Late last week, after data showed the U.S. corn harvest was expected to be 2 percent lower than previously forecast, corn prices soared, ethanol prices fell and prices of RINS moved up to the 4.30 cent per gallon level.
RINs stands for Renewable Identification Number and is assigned by the importer or producer of a gallon of renewable fuels like ethanol bought by others.
A fall off in prices this week are making the levels more economically attractive to blenders, importers and refiners who are bound by the Environmental Protection Agency mandates to track their usage.
"We are seeing some of that buying," said one Midwestern trader. RINs for 2011 are in the 3 cent (a gallon) area."

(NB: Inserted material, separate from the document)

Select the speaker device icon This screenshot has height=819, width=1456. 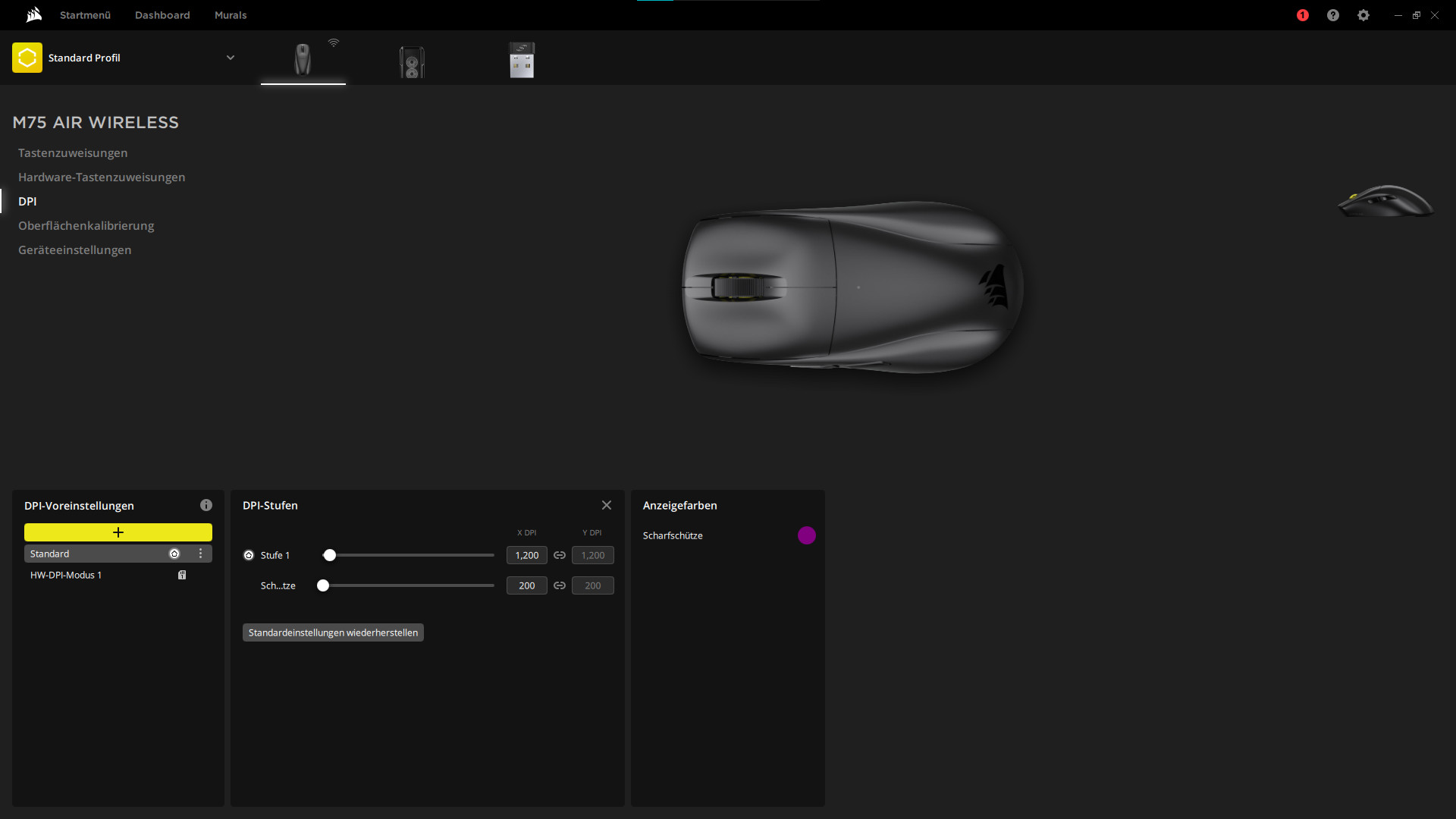tap(412, 61)
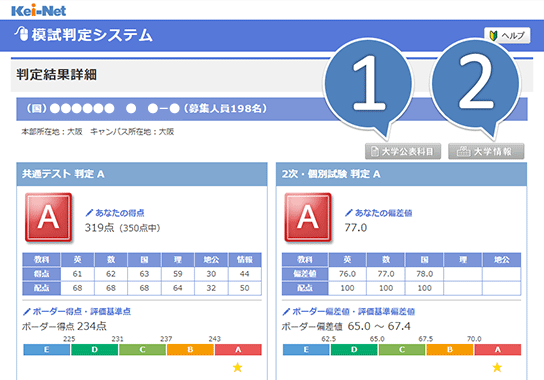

A trader with a large ethanol maker said that D6 Cal 11 ethanol traded for 3.25 cents per gallon earlier Thursday, with demand for RINs ebbing a little as this week's fall in corn prices improved margins.
Each refiner and blender has a yearly quota of renewables that needs to be used in gasoline. Current environmental production standards call for one out of every ten gallons to be renewable. RINS are the currency for crediting, trading and use by blenders and refiners.
"They are not exportable. I would estimate about 1 billion of RINS are banked," said one industry source.
Blenders and refiners can save up and carry over RINS from the previous year.
Some smaller, destination ethanol plants may be at risk of closing from the high corn prices but most located in the Midwest farmbelt are owned and operated by large companies with sophisticated trading and risk management.
"Our plants have not slowed down. They are running at 100 percent," said Jim Stark, company spokesman for Green Plains Renewable Energy (GPRE.O), the nation's fourth largest ethanol producer. Green Plains makes not only ethanol from the corn but also distillers' dried grain which is used as animal feed.